There is nothing new about the Commission staff making clear that large volumes of recycled water must be one of the essential requirements of a new plant.
The Coastal Commission has stated flatly that Morro Bay's own Local Coastal Plan (LCP) "clearly requires the City to pursue water reclamation as part of this WWTP (wastewater treatment plant) project." A November 12, 2010, letter from the Commission staff to MB/CSD outlining the requirements of a new plant said "details about the potential to reclaim 100% of the wastewater produced" by a new plant must be provided by MB/CSD. But it hasn't, as the Commission staff found once again at its meeting with the MB/CSD staffs on December 9.
MB/CSD are on record rejecting widespread use of recycled water for their water customers' needs. "Both the City of Morro Bay and Cayucos were previously evaluated for potential users of recycled water by Carollo Engineers in 1999 as part of the Comprehensive Recycled Water Study. That study concluded that implementation of a full-scale reclaimed water program was economically infeasible." (Slo Coast Journal - October 2011). Note that conclusion was based on a 12-year-old study when groundwater supplies in Morro Bay were much more plentiful and state water was cheaper and its reliability was assumed, a far cry from the present situation involving state water, as the Coastal Commission staff has repeatedly emphasized.
Why would Morro Bay be opposed to providing recycled water for use by residents, almost certainly saving them significant amounts of money in rates? Perhaps it is because Robert Enns, president of the CSD board, has publicly stated at a MB/CSD meeting earlier this year that Cayucos doesn't need recycled water and doesn't want to help build a plant with capacity to produce it. Cayucos gets its water from several private water companies, whose wells are fed indirectly by the Whale Rock Reservoir there. If recycled water from a new plant would provide Cayucos residents with cheaper water, would the CSD consider it? There has been no hint of that ever being asked, at least in public.

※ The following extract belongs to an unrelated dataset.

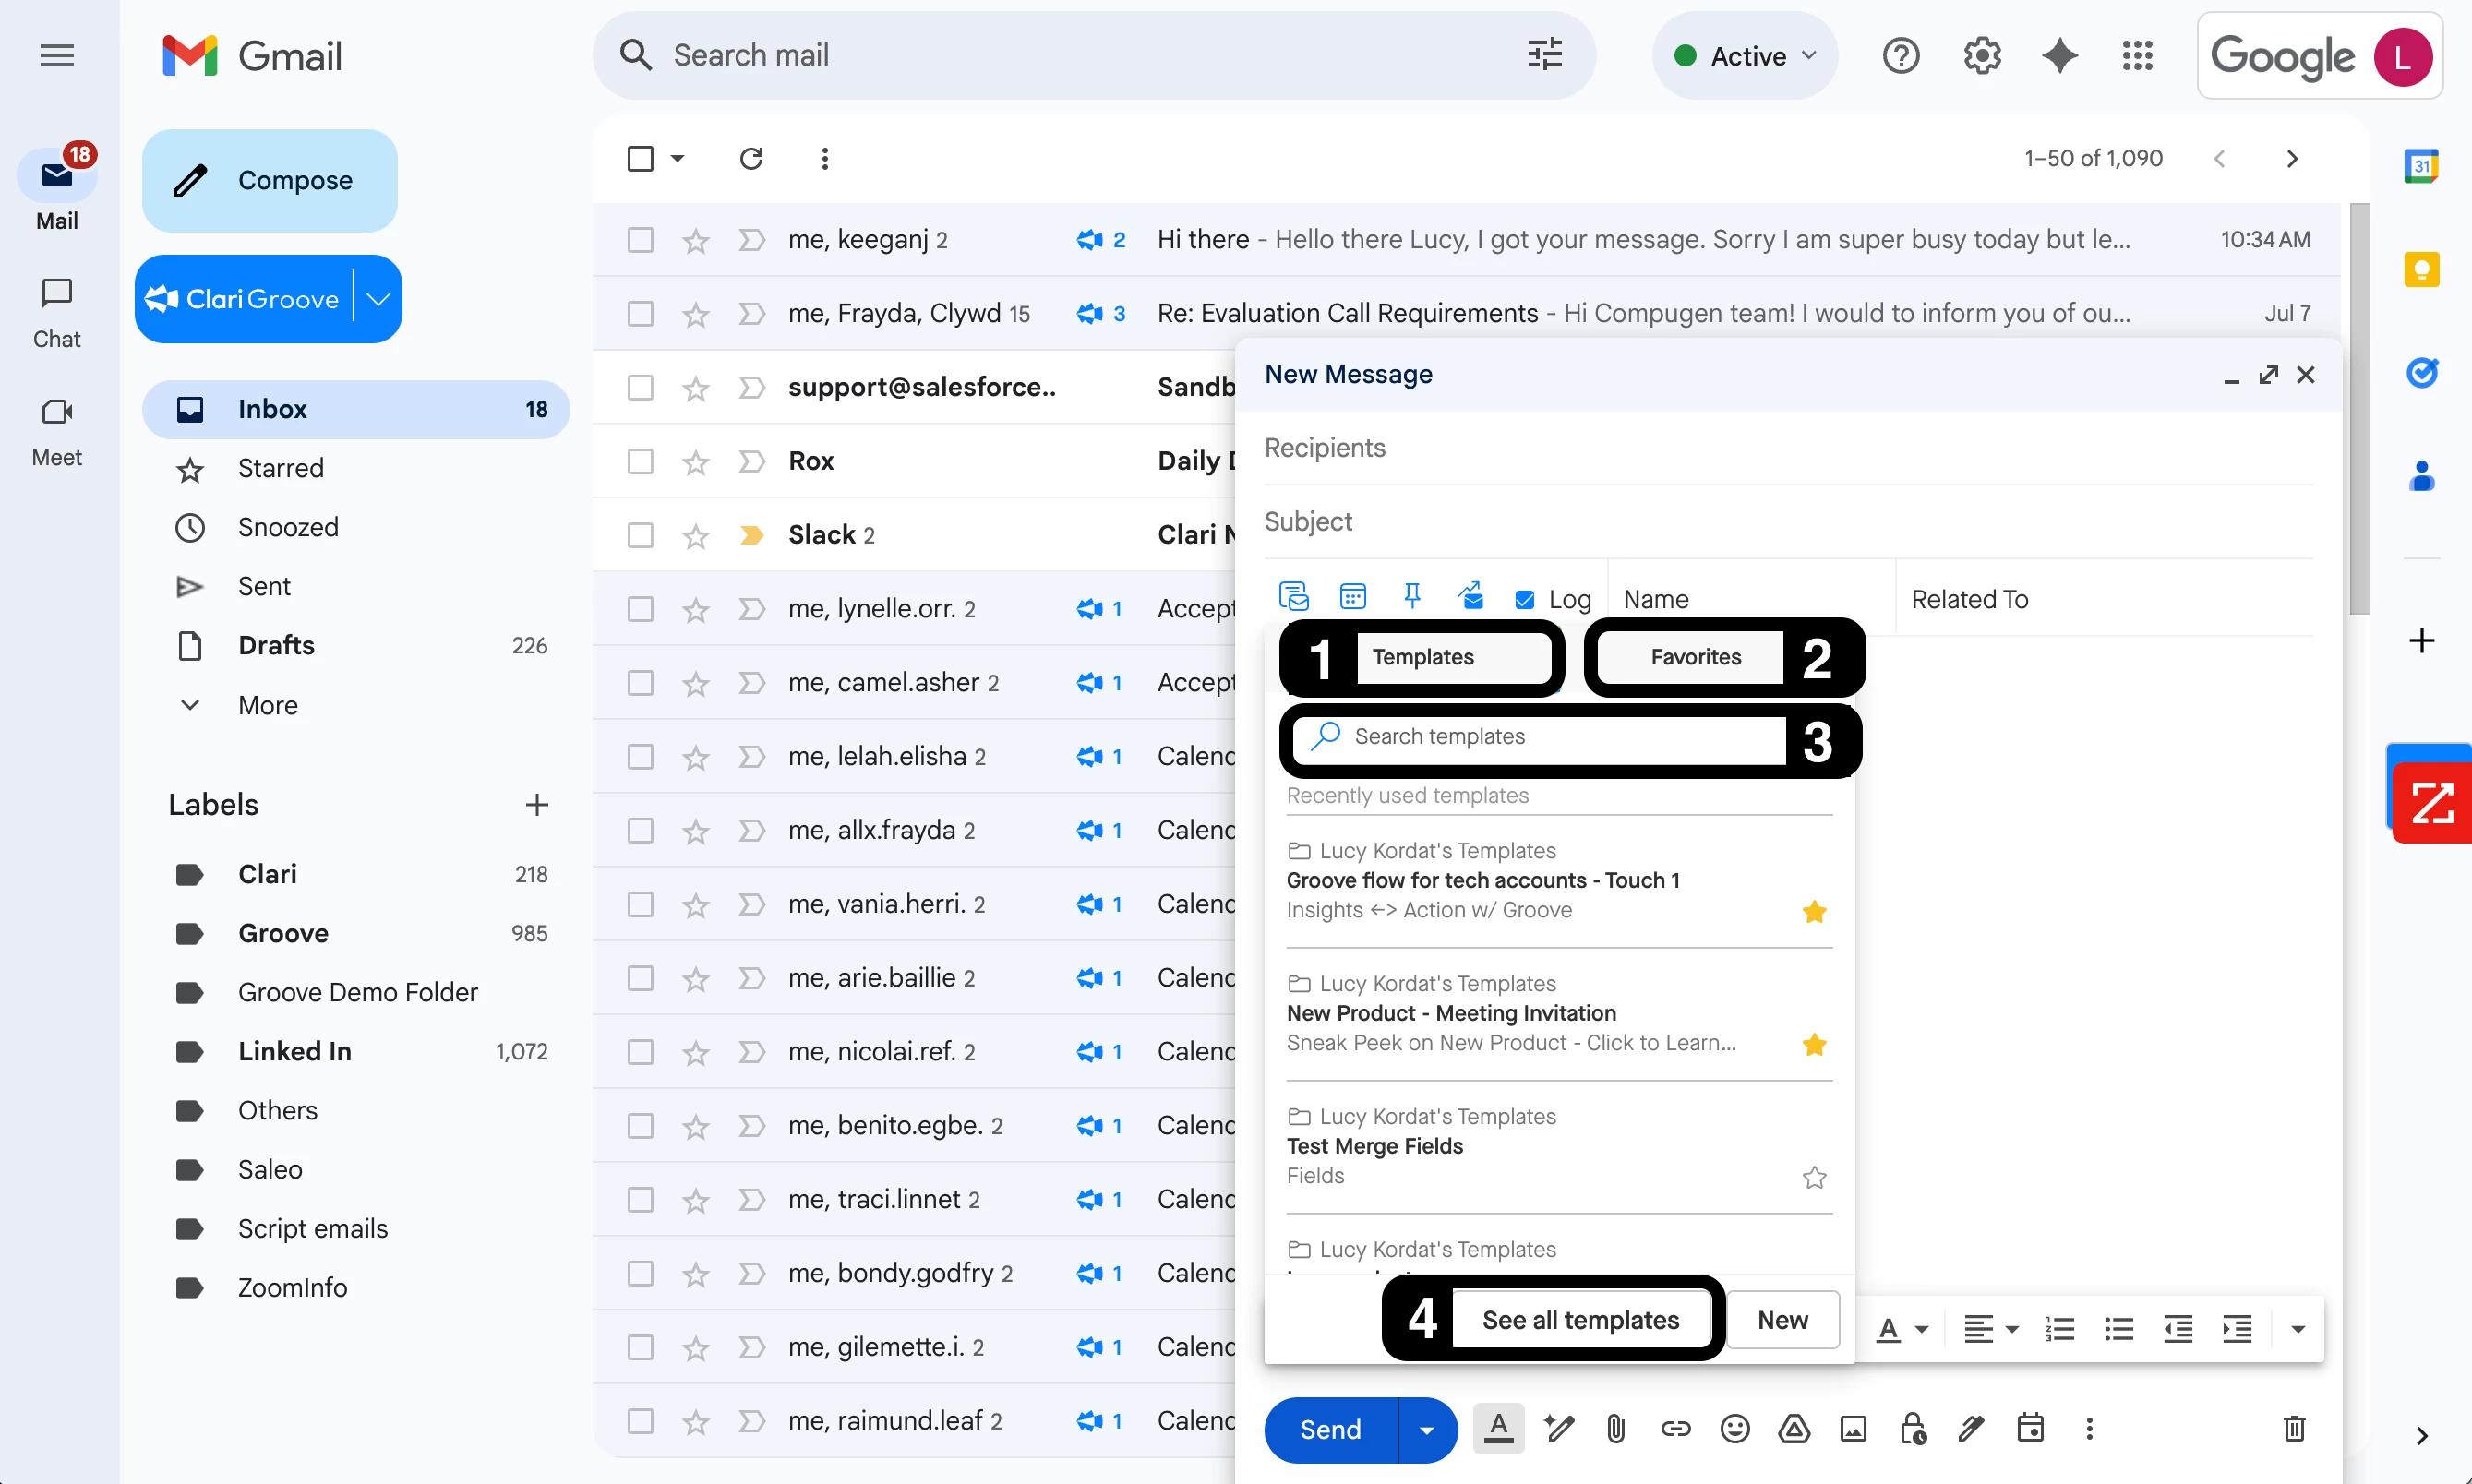The width and height of the screenshot is (2472, 1484).
Task: Open the Google apps grid
Action: [x=2137, y=56]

Or is it because the city of Morro Bay is worried that the CSD will pull out of its JPA partnership, which reportedly has been discussed within the CSD? The two elected bodies were engaged in revising and updating their JPA agreement last year when the planning for the plant was beginning to be finalized with the authorization of an Environmental Impact Report. And suddenly the revision was dropped for no apparent or stated reason.
The Commission staff made a number of other requests for information at the December 9 meeting, which included:
— Visual simulations of the 17 alternative sites reviewed in the Dudek evaluations to help provide the highest and best use analysis of each site in terms of environmental appearance and acceptability as possibly related to capital costs.
— Additional information on the tsunami analysis in the Dudek report, which the Commission staff said did not provide the final word on this issue. The staff said it has met with its technical staff and determined current maps of the tsunami zones are needed to provide estimates of the potential for flooding of several possible plant sites, including the current plant area.
— An up to date flood analysis of the sites. The Federal Emergency Management Agency (FEMA) maps of areas with sites in danger of flooding that are provided in the Dudek report fail to provide the most current evidence of future ocean level rises.
— More information on alternative options for disposal of any unneeded processed water from any proposed site.